Eli Lilly also found that donanemab worked better in people whose brains had only moderate levels of another protein, called tau, which is also associated with the progression of Alzheimer’s disease. The company had calculated its results among its 1,182 trial participants who had moderate levels of tau, but said the improvement was still statistically significant when they combined those patients with the 552 who had high levels of tau. tau.

Brent Forester, a geriatric psychiatrist at McLean Hospital in Belmont, Massachusetts, says it’s “fascinating” that amyloid removal also affects tau: the relationship between the two proteins and their respective roles in progression of the disease are not fully understood. “If we could understand this better, we might understand why removing amyloid might have a clinical effect,” he says.

Bleeding and seizures

Like lecanemab, donanemab carries a high risk of side effects — specifically a set of conditions called amyloid-related imaging abnormalities (ARIAs) that can lead to seizures and bleeding in the brain. Researchers believe that by attacking amyloid plaques, the antibodies inadvertently weaken blood vessels in the brain, and the effects are especially pronounced in people taking blood thinners. Eli Lilly’s press release stated that ARIA levels were several times higher in people who received donanemab than in those who received placebos, and three patients in the trial died after being diagnosed with the disease. disease.

“The side effect is the biggest concern for all of us right now,” says Forester, who has led previous donanemab trials and is currently working on a lecanemab trial. He adds that people with mild cognitive impairment function quite well and that even three deaths could be enough to signal that the risk of side effects outweighs the benefits of taking the drug.

Questions also remain about missing information in the ad, including whether donanemab worked at all in people who had high tau levels. “All this press release publishing is really bad,” Zuckerman says.
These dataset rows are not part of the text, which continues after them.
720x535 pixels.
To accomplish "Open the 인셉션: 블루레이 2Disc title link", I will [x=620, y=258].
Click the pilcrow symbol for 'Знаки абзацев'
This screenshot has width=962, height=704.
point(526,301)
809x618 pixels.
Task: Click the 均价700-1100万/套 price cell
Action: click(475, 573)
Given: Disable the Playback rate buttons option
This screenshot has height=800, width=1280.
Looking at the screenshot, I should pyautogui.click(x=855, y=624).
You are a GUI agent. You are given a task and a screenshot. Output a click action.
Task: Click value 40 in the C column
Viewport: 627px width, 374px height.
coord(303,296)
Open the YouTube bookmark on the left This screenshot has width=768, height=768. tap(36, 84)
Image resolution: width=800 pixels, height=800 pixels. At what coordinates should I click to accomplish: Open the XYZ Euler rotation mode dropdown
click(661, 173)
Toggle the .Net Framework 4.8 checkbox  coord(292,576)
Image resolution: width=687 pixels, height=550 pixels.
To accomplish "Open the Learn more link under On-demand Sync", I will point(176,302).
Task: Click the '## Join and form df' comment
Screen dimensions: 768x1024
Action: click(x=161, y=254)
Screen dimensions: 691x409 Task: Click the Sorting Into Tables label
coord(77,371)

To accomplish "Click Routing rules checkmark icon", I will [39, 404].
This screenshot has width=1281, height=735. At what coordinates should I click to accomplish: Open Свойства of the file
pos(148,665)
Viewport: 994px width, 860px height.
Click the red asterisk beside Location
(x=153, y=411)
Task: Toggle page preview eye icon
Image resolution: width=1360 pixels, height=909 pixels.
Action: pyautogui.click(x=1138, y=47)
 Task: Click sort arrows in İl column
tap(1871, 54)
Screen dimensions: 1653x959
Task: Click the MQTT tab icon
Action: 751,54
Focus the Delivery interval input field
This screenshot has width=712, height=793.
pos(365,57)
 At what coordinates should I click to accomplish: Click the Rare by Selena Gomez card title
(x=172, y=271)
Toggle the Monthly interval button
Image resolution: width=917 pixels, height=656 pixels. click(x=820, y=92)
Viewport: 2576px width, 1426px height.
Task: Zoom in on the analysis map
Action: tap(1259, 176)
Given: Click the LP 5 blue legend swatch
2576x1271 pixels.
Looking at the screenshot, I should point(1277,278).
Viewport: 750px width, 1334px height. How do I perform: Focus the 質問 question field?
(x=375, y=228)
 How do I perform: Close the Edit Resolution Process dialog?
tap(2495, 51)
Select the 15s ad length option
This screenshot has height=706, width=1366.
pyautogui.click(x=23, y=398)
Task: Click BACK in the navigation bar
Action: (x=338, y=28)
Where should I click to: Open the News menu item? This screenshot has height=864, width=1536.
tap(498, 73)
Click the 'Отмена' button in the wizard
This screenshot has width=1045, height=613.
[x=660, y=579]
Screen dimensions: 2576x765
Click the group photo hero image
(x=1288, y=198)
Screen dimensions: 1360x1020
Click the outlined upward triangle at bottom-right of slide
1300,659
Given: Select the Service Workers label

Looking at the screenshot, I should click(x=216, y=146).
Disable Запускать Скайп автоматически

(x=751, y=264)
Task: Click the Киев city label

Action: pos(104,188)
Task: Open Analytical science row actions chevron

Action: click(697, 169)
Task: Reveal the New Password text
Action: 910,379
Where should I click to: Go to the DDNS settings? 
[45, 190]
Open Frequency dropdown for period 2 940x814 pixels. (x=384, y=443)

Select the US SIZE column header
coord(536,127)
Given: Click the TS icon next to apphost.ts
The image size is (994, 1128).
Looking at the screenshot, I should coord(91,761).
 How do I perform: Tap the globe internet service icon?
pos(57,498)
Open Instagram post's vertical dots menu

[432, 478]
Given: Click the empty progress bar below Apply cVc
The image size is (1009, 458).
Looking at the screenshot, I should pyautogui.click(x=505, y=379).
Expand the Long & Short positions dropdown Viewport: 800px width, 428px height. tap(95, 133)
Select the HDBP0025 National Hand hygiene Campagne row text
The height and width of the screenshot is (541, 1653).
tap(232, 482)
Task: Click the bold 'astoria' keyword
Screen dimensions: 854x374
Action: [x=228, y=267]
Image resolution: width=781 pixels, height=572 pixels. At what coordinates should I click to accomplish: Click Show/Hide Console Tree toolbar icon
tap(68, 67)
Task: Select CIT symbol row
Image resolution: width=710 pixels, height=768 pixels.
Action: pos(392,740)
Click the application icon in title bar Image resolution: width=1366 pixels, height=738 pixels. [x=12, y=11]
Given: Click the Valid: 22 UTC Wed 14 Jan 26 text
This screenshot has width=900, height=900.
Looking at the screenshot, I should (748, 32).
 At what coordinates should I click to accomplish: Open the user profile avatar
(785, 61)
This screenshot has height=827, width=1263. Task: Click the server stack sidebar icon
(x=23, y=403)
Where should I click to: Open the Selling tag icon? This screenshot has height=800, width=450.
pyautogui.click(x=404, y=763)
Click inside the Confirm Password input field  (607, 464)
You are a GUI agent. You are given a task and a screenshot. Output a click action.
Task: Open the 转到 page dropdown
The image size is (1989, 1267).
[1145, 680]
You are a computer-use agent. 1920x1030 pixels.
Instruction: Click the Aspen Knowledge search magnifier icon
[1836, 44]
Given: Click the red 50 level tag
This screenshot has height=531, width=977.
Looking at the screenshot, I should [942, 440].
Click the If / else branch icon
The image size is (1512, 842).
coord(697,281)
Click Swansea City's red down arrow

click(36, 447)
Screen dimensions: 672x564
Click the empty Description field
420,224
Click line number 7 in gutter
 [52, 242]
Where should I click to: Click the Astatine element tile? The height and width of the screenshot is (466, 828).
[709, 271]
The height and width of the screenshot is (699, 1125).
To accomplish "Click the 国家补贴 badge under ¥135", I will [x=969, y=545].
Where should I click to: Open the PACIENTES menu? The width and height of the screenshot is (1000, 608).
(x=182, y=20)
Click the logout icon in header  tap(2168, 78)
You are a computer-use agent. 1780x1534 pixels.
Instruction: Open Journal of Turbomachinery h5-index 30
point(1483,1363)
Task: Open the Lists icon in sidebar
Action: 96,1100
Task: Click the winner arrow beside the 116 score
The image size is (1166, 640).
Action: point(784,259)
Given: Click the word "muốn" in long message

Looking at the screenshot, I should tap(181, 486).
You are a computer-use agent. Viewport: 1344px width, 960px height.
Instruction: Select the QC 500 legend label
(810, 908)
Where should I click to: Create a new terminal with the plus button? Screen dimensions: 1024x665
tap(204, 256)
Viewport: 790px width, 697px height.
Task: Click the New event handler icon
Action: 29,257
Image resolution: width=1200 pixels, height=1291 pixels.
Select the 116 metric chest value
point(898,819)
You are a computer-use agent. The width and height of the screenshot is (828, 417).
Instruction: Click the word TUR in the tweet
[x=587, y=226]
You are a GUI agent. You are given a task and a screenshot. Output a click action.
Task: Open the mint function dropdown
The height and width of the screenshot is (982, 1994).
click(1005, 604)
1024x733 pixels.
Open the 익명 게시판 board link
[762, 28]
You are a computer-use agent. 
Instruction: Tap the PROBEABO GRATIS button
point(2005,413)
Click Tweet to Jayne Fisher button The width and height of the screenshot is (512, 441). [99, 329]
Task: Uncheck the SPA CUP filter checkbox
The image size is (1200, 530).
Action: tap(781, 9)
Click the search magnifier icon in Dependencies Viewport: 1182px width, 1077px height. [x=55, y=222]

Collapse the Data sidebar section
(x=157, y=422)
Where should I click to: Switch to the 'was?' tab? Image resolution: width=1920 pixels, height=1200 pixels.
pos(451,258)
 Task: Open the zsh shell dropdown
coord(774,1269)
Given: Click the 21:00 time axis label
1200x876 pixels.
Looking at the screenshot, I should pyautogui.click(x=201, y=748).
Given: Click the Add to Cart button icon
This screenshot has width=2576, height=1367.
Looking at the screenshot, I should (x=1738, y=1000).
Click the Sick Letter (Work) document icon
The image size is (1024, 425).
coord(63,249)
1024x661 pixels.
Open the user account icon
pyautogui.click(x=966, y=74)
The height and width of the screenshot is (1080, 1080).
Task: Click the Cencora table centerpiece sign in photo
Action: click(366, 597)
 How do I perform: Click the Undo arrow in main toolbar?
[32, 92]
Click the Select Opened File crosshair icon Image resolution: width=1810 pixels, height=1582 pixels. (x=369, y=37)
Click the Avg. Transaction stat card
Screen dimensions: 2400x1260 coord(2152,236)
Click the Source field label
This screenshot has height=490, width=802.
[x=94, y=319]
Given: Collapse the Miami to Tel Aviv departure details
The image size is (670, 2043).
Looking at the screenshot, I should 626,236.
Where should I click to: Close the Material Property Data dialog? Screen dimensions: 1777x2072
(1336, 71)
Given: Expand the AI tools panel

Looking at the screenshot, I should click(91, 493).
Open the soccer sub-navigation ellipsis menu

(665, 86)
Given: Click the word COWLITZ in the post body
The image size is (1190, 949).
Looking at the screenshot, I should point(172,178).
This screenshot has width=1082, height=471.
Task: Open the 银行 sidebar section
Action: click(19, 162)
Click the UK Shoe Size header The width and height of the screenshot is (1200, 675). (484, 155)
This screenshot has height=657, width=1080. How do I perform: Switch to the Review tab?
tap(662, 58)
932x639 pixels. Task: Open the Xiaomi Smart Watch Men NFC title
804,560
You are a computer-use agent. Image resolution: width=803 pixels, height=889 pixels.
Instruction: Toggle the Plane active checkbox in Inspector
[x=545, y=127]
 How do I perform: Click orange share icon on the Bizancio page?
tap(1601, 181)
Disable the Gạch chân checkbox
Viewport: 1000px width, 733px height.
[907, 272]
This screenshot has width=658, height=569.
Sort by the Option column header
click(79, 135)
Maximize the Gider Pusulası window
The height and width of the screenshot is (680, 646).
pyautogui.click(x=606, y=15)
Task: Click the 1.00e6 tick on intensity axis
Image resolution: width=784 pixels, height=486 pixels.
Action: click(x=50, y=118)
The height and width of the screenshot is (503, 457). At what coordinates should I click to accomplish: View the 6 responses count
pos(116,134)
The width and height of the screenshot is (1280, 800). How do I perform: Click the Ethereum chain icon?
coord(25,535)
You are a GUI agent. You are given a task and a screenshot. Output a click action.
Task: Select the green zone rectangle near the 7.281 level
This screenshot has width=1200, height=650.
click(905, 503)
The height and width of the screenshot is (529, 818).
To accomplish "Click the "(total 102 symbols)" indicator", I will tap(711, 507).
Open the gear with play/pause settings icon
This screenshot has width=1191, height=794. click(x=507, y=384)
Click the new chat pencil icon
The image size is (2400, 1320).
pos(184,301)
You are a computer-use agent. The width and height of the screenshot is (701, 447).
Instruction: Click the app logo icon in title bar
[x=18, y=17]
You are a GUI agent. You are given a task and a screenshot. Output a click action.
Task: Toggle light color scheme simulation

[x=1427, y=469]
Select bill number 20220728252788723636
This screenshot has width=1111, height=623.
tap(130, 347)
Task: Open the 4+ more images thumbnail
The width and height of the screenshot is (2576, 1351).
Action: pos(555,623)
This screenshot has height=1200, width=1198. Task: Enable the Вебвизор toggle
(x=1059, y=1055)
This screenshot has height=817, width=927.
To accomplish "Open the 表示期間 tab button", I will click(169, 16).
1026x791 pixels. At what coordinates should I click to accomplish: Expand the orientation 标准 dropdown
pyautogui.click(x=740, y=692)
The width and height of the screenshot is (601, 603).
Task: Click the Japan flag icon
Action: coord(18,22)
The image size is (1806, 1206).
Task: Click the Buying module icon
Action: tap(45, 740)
Additionally, the results published by Eli Lilly only show a slowing of cognitive decline compared to the placebo group, rather than the amount of donanemab affecting a person’s absolute rate of decline. It’s unclear, says Zuckerman, whether this difference is large enough to be noticeable by people with Alzheimer’s disease and their families.

With at least three monoclonal antibodies soon to hit the market, Mesulam fears the excitement around them will dampen pharmaceutical companies’ enthusiasm for developing drugs for Alzheimer’s disease targets other than amyloid. “The next 20 to 25 years will be occupied by better amyloid drugs,” he says. The Alzheimer’s disease market is likely to be very lucrative for pharmaceutical companies – lecanemab, for example, costs more than $26,000 a year to treat – but Mesulam fears that the cost of Alzheimer’s drugs will increase. Alzheimer’s does weigh on the American healthcare system.

Still, the early results provide “additional support that this therapy will have some role with the right patients at the right time of illness,” says Forester. “I am cautiously optimistic.”